The rivalry between the Montreal Canadiens and Boston Bruins has been heated this season. It's also been one-sided.
The Canadiens seek to continue their dominance of the Bruins when the Original Six clubs face off Thursday night at TD Banknorth Garden.
Boston (14-9-3) and Montreal (13-10-4) own similar records, but haven't looked like equals when they've faced each other recently. The Canadiens have won the last six meetings - including three this season - by a combined margin of 24-9. Since the start of the 2005-06 season, Montreal has taken 15 of 19 games from the Bruins.
In 2007-08, the rivalry has also been marked by controversy. During the Canadiens' 2-1 win at Boston on Nov. 8, an unpenalized hit from Montreal defenseman Francis Bouillon gave Bruins defenseman Aaron Ward a concussion that caused him to miss two games.
Nine days later, both teams lost their cool during the Canadiens' 7-4 victory at home. The clubs combined for 107 penalty minutes, 78 during a third period that included four fights. Midway through the final period, Canadiens coach Guy Carbonneau and assistant Kirk Muller exchanged heated words with Boston head coach Claude Julien - who was behind the Canadiens bench in 2003-04.
"You work hard for 50 minutes to take the lead and get ahead of the other team, and then you have to deal with things like that," Carbonneau said. "Those aren't things I like to see but that's part of the emotion, part of the rivalry.
"I'm going to try to protect my players and my bench, and Claude is going to do the same thing with his bench."
Perhaps playing Boston again will give Montreal some of the spark it showed earlier in the season. The Canadiens have dropped three straight and five of their last six, including a 4-1 home defeat to Detroit on Tuesday night in which they had a season-low 16 shots on net.
"If you look at the first 15 games that we played, we played as a team," Carbonneau said. "We made the plays when the players were there, we stayed fresh on the ice, our passes were crisp, we received the pass well, if we had no play we put it in somewhere - we looked like a fast team.
"Now, because the confidence is not there, there's a lot of hesitation in our game."
Christopher Higgins scored his 11th goal to provide Montreal's only offense. The left wing has just one goal in the three games versus Boston this season.
This is the first home game in nearly two weeks for the Bruins, who finished a 3-2-1 road trip with a 4-3 overtime loss at New Jersey on Wednesday. Zdeno Chara, Glen Murray and Dennis Wideman scored to give Boston a three-goal lead in the first period, but that evaporated as the Bruins managed only 15 shots on net over the final two periods plus overtime.

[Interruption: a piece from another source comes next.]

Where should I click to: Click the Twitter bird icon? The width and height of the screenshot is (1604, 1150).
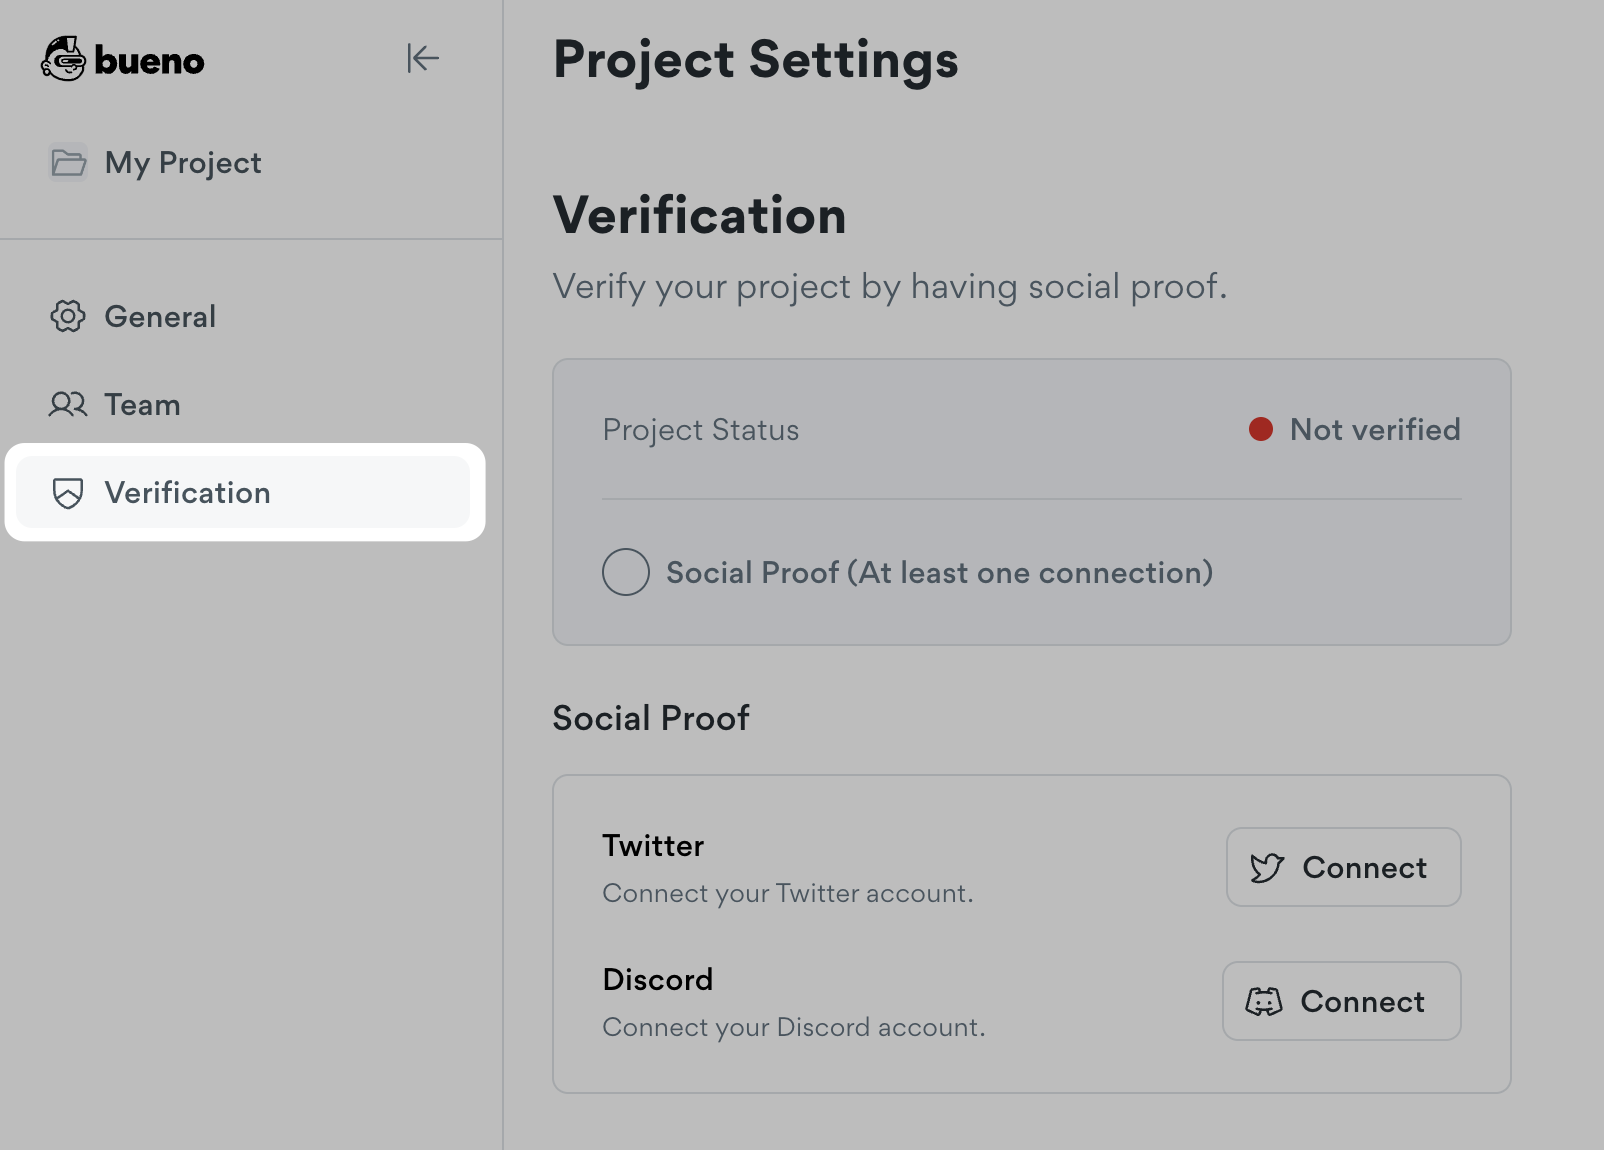tap(1267, 868)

Boston will likely turn to Finnish rookie Tuukka Rask in net Thursday, after starter Tim Thomas fell awkwardly while trying to snare a deflected shot with 1:10 left in regulation Wednesday night and had to leave the game. It's uncertain how long Thomas will be out, but he is inactive for Thursday night's game.
"We're not 100 percent sure what the injury is," Julien said. "He's still being evaluated. Rask was put in a tough position. Don't blame him for the last goal."

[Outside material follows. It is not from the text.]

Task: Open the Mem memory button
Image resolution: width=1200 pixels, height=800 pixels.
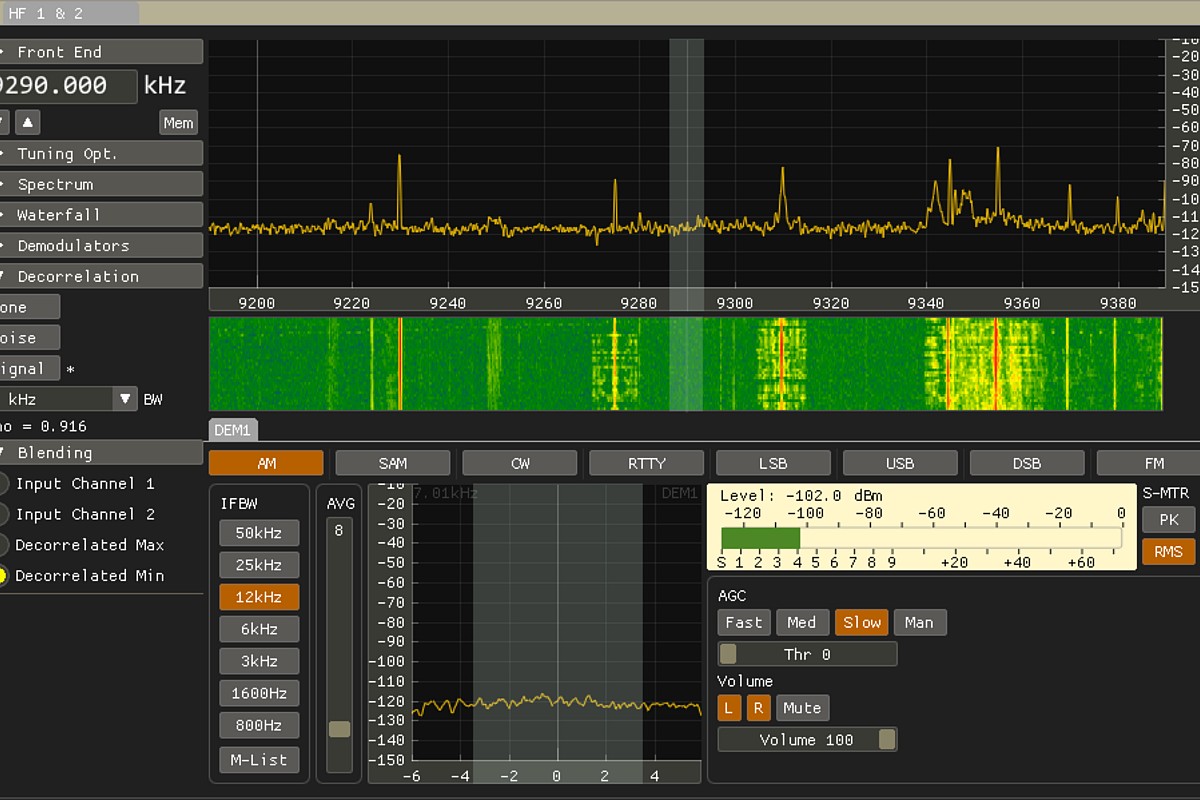Action: point(178,122)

Rask has won his first two starts while allowing five goals on 55 shots, although he also allowed Wednesday's game-winner to Patrik Elias.
The 20-year-old Rask has yet to face the Canadiens or appear in a home game for Boston.
The Bruins added some goaltending depth Thursday, acquiring veteran Alex Auld from Phoenix in exchange for minor-league forward Nate DiCasmirro and a fifth-round pick in the 2009 NHL draft. Auld was 3-6-0 with a 3.54 goals-against average and one shutout in nine games with the Coyotes this season
Bruins center Marc Savard assisted on Wideman's goal Wednesday to extend his point streak to 11 games. Savard has two goals and 16 assists during the run, which is the longest in the NHL this season.
Savard had three assists in the Nov. 17 loss at Montreal.